Our cells have a built-in waste disposal system called autophagy. The autophagy process has been reported to decline with age, allowing unwanted material like defective proteins to disrupt the harmonious orchestration of our cellular machinery. Defective autophagy is associated with age-related conditions like neurodegeneration, liver disease, and heart disease.
Afshari and colleagues assessed autophagy by measuring various genes and proteins, including a gene called Beclin-1. Met or RSV alone did not affect Beclin-1. However, RSV-Met nearly restored Beclin-1 to levels similar to that measured from healthy liver cells. These findings suggest that RSV-Met reduces liver cell content by promoting autophagy.
An enzyme called sirtuin 1 (SIRT1) has been linked to longevity as it extends average lifespan and alleviates diseases in model organisms. Afshari and colleagues blocked SIRT1 to find that the autophagy-promoting effects of RSV-Met went away. Furthermore, pharmacologically blocking autophagy itself prevented RSV-Met from reducing fat content. Together, these results suggest that RSV-Met reduces fat content by activating autophagy through SIRT1.
To further explore the effects of RSV-Met on NASH, the researchers measured liver cell death levels. They found that Met or RSV alone did not reduce liver cell death. However, when combined, they suppressed cell death. Furthermore, when combined with rapamycin, RSV-Met doubled the reduction in cell death. Rapamycin is the most reliable and robust compound to extend the lifespan of mice and known to promote autophagy.

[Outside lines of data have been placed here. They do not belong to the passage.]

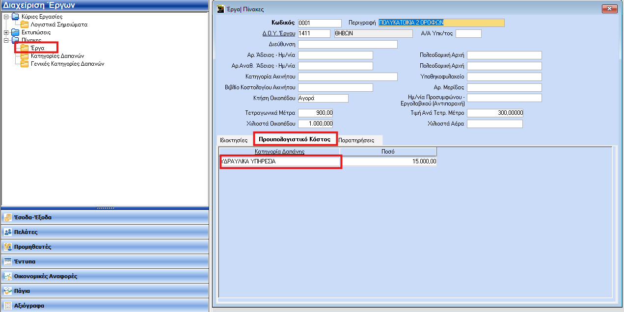Click the Αξιόγραφα document icon
624x312 pixels.
coord(8,305)
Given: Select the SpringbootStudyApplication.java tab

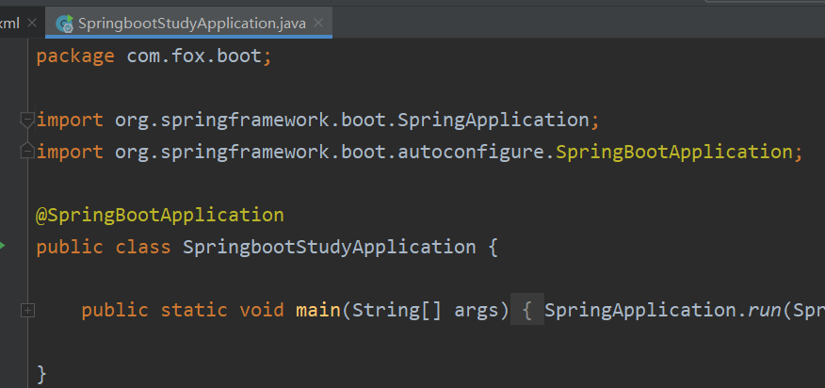Looking at the screenshot, I should pyautogui.click(x=191, y=24).
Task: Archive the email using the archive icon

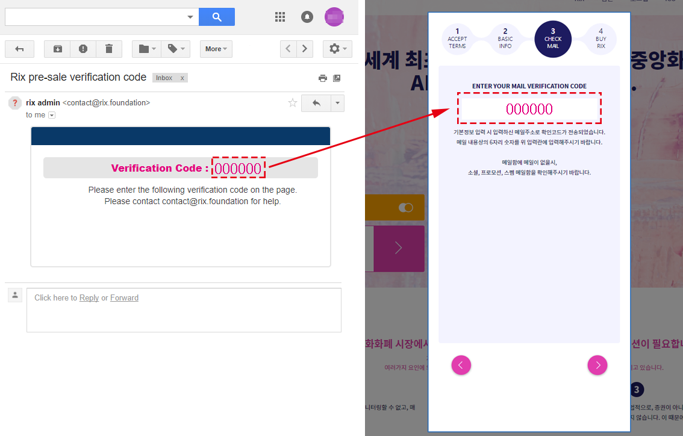Action: pos(57,49)
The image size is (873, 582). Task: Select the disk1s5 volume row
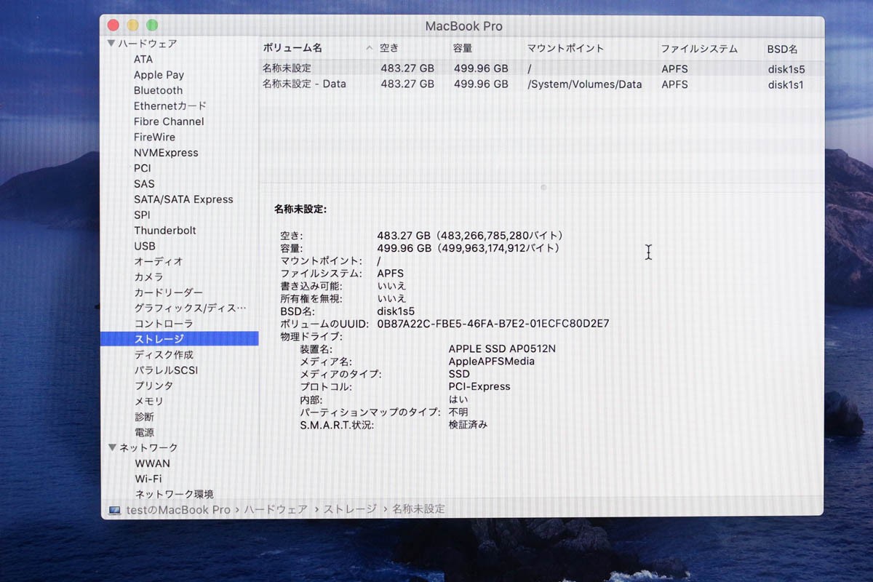pyautogui.click(x=542, y=69)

Thus, rapamycin may enhance cell survival by activating autophagy along with RSV-Met.
Overall, the findings of Afshari and colleagues suggest that combining Met, RSV, and rapamycin can synergistically promote autophagy to mitigate NASH. While RSV and Met seem to promote autophagy through SIRT1, rapamycin is known to activate autophagy by inhibiting a protein complex called mTOR. Thus, these two autophagy-promoting pathways appear to complement each other.

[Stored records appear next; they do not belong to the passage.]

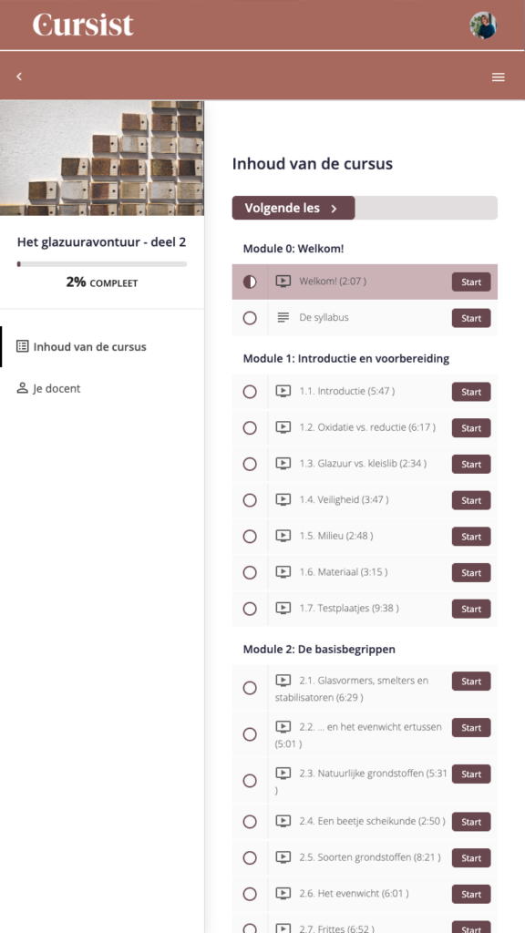This screenshot has width=525, height=933.
Task: Click the video icon beside 1.7. Testplaatjes
Action: point(283,609)

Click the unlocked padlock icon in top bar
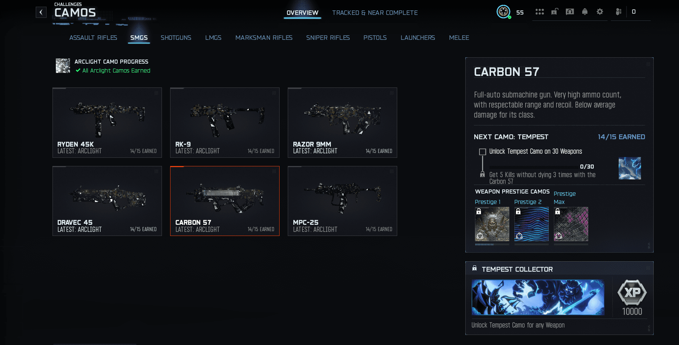555,12
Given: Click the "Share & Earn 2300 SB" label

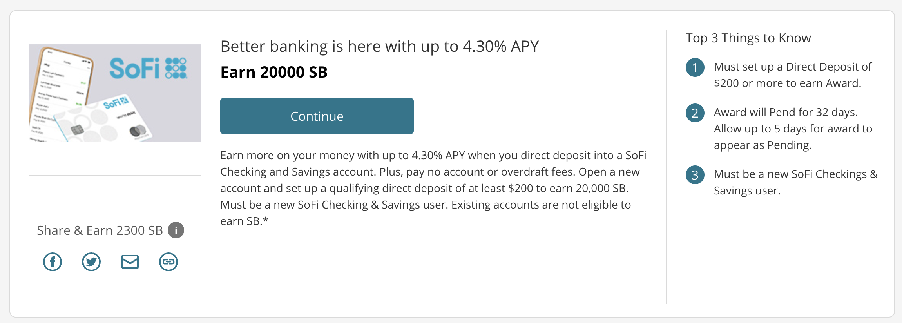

Combining Longevity-Associated Compounds to Combat Aging
Autophagy is a hallmark of aging, a biological process that underlies many age-related diseases. Aging hallmarks occur in almost every cell, affecting nearly every organ, albeit at different rates and levels. Likewise, SIRT1 and mTOR are present in all cells and can be targeted by compounds like RSV, Met, and rapamycin. Therefore, it is possible that the combination of RSV, Met, and rapamycin can combat diseases other than NASH.

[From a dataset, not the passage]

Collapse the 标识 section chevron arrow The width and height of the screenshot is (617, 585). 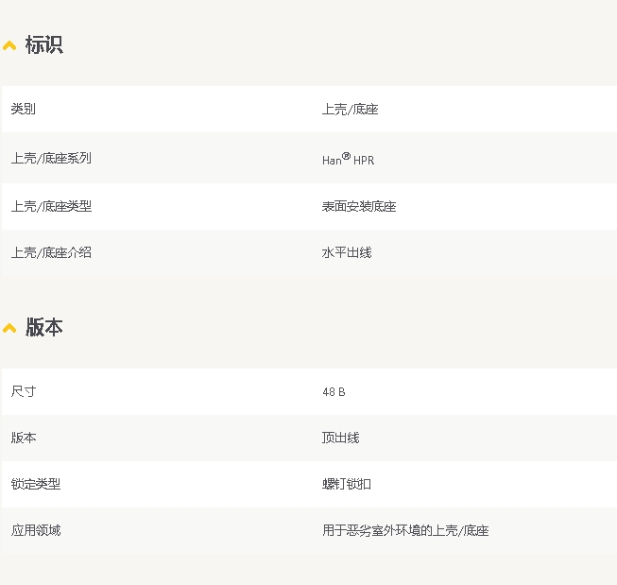[9, 45]
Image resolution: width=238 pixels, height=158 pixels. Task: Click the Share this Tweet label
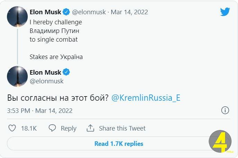click(122, 128)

It is also possible that other combinations of longevity-associated compounds can combat multiple diseases. For example, one study showed that the combination of rapamycin, acarbose, and phenylbutyrate improved learning and enhanced strength in aged mice. Therefore, while human studies are needed, combination therapies can potentially treat multiple age-related conditions like liver disease, cognitive decline, and muscle decline.